MATERIAL FOR THE TASK.
- - - - - - -
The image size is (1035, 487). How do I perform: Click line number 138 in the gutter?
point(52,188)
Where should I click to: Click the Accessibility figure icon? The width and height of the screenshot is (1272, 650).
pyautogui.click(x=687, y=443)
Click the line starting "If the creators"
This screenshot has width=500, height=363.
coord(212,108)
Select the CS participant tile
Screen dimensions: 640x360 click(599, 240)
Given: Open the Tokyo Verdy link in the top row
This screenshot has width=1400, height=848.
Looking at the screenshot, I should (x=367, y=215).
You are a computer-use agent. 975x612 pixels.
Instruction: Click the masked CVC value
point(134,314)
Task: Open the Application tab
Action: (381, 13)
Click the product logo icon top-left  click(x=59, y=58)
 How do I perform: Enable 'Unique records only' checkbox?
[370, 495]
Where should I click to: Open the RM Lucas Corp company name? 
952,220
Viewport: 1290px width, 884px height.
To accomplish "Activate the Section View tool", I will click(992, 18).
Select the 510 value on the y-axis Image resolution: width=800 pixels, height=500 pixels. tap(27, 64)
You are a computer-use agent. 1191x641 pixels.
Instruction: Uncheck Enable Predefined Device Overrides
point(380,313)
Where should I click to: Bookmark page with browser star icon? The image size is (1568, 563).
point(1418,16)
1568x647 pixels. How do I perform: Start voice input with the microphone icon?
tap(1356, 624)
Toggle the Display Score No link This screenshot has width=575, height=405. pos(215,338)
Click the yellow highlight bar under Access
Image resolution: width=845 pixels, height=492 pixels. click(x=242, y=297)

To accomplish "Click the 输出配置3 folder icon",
- - - - - - -
TASK DIRECTIONS.
Supply only the number of lines above in which "agent" occurs.

RESULT OF THIS EXERCISE.
2